There was no more time for self-indulgence. He must turn his attention to making harbor, seeing the ship safely anchored and the cargo unloaded before turning over command to his first officer. They had already agreed that the ship would return for him at the beginning of July.

It was the following day before he stepped ashore with his chest packed-a few clothes and books, sufficient to last him for nearly two months. The doge had given him a generous allowance.

It was an alien feeling to stand on the cobbles of the street. Half Byzantine, he should have embraced this as a homecoming, yet all he felt was rejection. He came as a spy.

He turned and looked back at the harbor teeming with ships. He might know the men on some of them, even have sailed with them, faced the same storms and hardships, the same excitement. The light on the water had the same strange, luminous quality that it had in Venice, the sky, the familiar softness.

He spent three nights in lodgings and the intervening days walking around the city, gaining a feel for its nature, its customs, its geography, even the food, the jokes, and the taste of the air.
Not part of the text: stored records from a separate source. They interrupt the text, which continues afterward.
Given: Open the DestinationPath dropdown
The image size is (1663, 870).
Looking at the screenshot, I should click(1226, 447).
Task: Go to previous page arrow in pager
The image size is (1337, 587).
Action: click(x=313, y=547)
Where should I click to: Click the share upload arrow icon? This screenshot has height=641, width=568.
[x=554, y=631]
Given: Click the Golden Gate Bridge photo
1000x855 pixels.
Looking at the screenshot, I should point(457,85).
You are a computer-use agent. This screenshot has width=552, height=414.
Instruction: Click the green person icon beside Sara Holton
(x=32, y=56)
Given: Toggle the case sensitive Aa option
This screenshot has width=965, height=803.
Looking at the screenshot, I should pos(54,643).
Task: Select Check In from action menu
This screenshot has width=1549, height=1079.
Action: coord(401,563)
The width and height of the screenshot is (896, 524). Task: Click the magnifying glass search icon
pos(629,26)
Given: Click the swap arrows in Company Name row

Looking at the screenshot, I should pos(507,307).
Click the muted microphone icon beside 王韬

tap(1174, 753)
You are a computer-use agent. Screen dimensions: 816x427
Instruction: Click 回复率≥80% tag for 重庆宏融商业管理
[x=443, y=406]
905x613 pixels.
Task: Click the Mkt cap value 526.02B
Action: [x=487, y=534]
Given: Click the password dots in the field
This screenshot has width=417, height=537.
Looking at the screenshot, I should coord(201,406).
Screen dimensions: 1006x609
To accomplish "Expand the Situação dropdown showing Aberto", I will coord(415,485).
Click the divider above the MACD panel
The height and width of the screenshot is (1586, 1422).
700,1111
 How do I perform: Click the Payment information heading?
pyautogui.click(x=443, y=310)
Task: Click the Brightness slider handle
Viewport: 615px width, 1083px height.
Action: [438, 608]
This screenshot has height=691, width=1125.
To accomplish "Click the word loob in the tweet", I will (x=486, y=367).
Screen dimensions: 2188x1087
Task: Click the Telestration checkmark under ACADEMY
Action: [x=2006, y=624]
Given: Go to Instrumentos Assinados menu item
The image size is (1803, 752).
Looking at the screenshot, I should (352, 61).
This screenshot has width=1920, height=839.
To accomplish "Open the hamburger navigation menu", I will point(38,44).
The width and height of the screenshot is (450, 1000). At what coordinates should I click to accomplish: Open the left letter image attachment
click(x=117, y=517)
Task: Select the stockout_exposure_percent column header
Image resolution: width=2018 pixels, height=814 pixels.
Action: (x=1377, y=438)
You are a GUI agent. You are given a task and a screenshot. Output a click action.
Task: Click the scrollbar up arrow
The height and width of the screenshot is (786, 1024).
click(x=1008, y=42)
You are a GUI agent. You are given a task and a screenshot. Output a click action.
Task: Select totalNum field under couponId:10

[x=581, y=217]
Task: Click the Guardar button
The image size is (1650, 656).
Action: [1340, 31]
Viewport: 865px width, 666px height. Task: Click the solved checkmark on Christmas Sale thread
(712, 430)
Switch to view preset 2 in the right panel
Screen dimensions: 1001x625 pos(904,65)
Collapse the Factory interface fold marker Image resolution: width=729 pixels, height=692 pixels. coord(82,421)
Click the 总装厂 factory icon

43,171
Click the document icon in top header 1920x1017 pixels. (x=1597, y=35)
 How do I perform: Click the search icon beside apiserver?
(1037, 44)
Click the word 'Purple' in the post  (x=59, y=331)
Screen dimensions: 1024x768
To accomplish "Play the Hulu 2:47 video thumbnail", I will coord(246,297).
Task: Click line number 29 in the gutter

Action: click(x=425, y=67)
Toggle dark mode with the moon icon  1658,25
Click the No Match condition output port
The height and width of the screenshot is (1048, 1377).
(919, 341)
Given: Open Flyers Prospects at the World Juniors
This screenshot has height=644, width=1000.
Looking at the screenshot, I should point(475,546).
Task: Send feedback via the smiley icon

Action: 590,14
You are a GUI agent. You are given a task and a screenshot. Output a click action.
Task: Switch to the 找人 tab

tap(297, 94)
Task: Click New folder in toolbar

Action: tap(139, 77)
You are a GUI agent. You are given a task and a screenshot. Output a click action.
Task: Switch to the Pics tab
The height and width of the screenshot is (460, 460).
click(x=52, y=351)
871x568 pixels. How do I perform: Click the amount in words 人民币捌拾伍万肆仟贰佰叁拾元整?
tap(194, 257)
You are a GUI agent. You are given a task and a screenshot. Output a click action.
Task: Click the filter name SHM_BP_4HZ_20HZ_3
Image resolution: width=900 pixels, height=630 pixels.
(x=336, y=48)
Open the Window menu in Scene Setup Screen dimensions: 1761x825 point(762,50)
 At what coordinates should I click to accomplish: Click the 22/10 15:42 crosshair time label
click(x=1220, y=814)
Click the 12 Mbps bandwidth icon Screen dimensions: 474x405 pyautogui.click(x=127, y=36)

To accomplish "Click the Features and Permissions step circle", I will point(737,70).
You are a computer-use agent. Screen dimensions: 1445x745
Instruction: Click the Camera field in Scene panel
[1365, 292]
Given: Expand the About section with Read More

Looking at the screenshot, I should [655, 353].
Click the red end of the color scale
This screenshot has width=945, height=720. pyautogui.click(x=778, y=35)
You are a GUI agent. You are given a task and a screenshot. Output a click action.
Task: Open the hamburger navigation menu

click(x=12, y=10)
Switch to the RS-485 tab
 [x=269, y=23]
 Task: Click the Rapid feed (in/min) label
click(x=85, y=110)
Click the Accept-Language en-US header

He sat in a restaurant having an excellent meal of savory goat meat with garlic and vegetables, then a glass of wine that he thought not nearly as good as Venetian. He watched the people in the street, overhearing snatches of conversation, much of which he did not understand. He studied faces and listened to the tones of voice. The Greek he spoke, and of course the Genoese he heard disturbingly often. He understood snatches from the Arabs and Persians whose dress was so easy to distinguish. The Albanians, Bulgars, and high-cheeked Mongols were alien, and he was reminded with a tingle of discomfort just how far east he was and how close to the lands of the Great Khan or the Muslims the red-bearded man had spoken of in Messina.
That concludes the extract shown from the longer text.